Kamehameha took Ka’ahumanu as his third wife in 1785 when she was seventeen years old. She was six feet tall, and said to be without blemish. Samuel Kamakau wrote that her arms were like the inside of a banana stalk:

…her fingers tapering, her palms pliable like kukunene grass, graceful in repose, her cheeks long in shape and pink as the bud of a banana stem; her eyes like those of a dove or the moho bird; her nose narrow and straight, in admirable proportion to her cheeks; her arched eyebrows shaped to the breadth of her forehead; her hair dark, wavy, and fine; her skin very light. Of Kamehameha’s two possessions, his wife and his kingdom, she was the more beautiful.

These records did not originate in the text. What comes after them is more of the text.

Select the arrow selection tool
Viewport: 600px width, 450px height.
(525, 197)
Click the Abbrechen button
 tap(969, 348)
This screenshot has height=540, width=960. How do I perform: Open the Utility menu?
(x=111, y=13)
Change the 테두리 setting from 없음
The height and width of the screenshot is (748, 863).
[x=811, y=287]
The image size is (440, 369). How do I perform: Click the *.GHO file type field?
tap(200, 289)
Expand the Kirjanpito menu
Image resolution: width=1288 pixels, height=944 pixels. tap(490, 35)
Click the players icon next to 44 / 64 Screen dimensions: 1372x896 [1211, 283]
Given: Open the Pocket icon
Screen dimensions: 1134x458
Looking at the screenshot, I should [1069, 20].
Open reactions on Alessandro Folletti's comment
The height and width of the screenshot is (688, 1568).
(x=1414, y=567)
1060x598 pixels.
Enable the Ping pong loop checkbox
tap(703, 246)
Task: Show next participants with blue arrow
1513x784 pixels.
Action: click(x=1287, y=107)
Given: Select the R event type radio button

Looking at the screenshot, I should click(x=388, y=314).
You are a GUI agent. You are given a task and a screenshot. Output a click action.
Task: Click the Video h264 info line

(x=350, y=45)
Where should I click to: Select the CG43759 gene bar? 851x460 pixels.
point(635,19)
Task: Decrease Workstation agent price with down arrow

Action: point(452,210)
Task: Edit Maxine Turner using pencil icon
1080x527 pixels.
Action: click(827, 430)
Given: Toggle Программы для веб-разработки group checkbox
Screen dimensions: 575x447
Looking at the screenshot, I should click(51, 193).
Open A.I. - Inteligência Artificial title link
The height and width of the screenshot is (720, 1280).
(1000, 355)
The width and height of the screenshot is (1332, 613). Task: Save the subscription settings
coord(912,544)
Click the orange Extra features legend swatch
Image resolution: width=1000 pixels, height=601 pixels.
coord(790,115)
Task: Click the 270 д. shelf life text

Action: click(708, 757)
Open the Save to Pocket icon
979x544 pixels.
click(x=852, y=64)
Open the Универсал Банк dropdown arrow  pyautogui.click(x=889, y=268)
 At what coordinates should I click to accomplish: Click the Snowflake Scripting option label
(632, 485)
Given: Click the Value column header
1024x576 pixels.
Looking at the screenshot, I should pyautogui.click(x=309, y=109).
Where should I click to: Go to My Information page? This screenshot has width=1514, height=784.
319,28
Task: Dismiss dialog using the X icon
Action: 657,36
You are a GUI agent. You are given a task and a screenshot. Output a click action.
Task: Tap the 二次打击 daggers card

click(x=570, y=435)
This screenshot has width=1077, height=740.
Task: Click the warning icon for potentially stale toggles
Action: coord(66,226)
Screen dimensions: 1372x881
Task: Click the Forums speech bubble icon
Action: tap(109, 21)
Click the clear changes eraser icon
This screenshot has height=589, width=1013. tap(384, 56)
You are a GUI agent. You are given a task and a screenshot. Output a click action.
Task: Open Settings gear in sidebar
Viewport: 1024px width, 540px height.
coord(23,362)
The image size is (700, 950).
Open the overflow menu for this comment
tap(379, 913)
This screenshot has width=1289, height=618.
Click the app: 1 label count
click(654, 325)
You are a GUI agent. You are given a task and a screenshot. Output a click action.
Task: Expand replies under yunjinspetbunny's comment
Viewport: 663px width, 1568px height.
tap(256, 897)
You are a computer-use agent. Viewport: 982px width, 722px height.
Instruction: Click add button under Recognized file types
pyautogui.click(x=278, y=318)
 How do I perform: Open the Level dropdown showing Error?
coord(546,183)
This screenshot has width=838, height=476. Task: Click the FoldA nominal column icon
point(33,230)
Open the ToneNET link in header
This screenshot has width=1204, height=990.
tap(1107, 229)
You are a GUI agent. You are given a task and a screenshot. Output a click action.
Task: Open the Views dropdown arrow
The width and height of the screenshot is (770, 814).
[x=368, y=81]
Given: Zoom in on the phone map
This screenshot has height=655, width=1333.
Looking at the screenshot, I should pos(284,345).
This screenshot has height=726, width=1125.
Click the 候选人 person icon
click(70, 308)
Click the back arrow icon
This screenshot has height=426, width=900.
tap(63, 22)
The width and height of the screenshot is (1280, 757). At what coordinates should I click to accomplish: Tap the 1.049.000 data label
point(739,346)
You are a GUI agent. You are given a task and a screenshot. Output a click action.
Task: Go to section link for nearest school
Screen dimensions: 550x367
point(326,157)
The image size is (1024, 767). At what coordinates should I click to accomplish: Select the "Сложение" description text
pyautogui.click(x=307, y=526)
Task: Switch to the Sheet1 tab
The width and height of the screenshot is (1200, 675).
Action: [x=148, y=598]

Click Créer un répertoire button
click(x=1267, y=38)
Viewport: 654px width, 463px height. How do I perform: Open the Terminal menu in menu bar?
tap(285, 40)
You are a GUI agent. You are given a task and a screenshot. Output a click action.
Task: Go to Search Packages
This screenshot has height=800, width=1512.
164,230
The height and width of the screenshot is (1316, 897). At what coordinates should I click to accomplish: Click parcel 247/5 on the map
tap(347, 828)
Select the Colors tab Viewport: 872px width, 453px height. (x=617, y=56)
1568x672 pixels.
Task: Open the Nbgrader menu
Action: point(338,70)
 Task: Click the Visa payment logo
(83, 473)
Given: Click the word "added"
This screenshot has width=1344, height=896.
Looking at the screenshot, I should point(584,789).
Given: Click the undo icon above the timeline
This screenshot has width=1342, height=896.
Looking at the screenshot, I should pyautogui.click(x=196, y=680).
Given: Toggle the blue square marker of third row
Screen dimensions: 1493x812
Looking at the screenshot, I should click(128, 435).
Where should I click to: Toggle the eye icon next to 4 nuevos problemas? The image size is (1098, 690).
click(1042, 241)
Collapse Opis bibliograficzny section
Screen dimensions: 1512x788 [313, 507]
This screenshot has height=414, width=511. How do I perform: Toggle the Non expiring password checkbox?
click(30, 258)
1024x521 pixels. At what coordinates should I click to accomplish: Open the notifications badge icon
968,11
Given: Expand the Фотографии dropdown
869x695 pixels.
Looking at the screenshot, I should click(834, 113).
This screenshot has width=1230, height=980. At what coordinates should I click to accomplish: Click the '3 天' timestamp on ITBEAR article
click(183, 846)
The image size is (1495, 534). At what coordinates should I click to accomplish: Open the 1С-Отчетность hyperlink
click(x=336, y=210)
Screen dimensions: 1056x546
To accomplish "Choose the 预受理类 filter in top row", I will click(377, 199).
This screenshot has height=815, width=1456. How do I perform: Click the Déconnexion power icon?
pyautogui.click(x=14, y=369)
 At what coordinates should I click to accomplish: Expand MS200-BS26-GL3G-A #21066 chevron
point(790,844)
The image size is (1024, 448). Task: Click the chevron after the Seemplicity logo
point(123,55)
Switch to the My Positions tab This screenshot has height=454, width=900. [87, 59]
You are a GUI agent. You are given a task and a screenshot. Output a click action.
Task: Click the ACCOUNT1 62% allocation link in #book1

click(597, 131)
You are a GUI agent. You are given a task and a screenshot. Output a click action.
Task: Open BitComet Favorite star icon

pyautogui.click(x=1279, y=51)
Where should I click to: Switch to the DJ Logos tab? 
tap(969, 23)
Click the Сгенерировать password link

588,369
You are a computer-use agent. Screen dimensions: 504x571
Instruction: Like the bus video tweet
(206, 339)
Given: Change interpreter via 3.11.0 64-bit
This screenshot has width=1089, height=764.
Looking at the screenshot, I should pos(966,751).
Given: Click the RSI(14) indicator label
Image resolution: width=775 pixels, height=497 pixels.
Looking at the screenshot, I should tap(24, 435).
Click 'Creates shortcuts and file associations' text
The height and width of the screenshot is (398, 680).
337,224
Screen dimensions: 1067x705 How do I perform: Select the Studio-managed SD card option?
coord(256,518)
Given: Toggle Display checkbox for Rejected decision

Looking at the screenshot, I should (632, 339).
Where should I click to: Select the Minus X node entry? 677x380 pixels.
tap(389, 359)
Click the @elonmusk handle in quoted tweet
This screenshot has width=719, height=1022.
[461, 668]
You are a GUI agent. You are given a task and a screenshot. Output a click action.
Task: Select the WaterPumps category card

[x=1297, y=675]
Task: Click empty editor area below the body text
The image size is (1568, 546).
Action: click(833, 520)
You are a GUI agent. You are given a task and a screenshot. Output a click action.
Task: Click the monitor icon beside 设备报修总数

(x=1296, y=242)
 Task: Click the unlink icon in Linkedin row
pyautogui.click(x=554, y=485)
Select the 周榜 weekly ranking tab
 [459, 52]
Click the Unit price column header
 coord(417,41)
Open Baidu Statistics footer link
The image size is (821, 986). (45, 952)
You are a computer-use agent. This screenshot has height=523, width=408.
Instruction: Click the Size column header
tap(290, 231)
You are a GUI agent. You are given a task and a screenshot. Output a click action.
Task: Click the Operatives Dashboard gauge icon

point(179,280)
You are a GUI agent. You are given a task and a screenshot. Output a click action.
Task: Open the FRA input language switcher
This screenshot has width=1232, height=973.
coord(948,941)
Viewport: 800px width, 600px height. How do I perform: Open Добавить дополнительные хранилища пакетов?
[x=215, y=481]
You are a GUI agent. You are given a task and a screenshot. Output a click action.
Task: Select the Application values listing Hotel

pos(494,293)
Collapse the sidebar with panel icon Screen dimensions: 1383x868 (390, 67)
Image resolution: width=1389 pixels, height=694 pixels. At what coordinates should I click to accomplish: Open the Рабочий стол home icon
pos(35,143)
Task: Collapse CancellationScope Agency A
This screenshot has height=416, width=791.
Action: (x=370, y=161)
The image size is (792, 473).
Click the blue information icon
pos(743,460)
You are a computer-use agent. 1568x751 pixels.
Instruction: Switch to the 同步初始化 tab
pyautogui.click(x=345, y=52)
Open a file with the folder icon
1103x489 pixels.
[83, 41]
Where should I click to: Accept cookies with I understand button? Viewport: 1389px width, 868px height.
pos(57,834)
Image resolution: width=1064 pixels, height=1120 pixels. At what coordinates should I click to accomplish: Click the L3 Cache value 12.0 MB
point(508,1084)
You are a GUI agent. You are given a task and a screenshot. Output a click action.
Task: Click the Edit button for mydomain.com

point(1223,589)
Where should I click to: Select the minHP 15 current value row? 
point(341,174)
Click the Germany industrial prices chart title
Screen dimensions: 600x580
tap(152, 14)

The missionary Hiram Bingham, not given to praising women for their beauty, wrote in 1823, when Kaʻahumanu was fifty-five years old, that she was “sprightly, and beautiful for a Polynesian, and engaging when young . . . Kamehameha was exceedingly jealous of her.”

Black sand beach at Pololu
Black sand beach at Pololu

Upon their marriage, Kamehameha built a stone wall at Kauhola Point to make a small protected cove where he could teach her to swim, although it seems unlikely that she would not have known this essential skill by adolescence. He did teach her to surf, and throughout her life, she was a keen and skillful surfer. John Papa I’i described one of her favorite surfing spots in Kohala:

Kekahau was a kama’aina [old-timer] of the place, and it was he who led Ka’ahumanu to the surf of Maliu . . . As the story goes, Ka’ahumanu and Kekakau swam or went by canoe to the spot where the surf rose. Before they left, Kekakau talked with the king about the nature of the surf and showed Ka’ahumanu the places to land, which would be signaled by the waving of a white tapa. If the tapa was moved to the right or to the left, she was to go to the side indicated before the sea rose up high and overwhelmed her. If the tapa was spread out, or perhaps wadded into a ball, the signal meant to go in on the middle of the wave.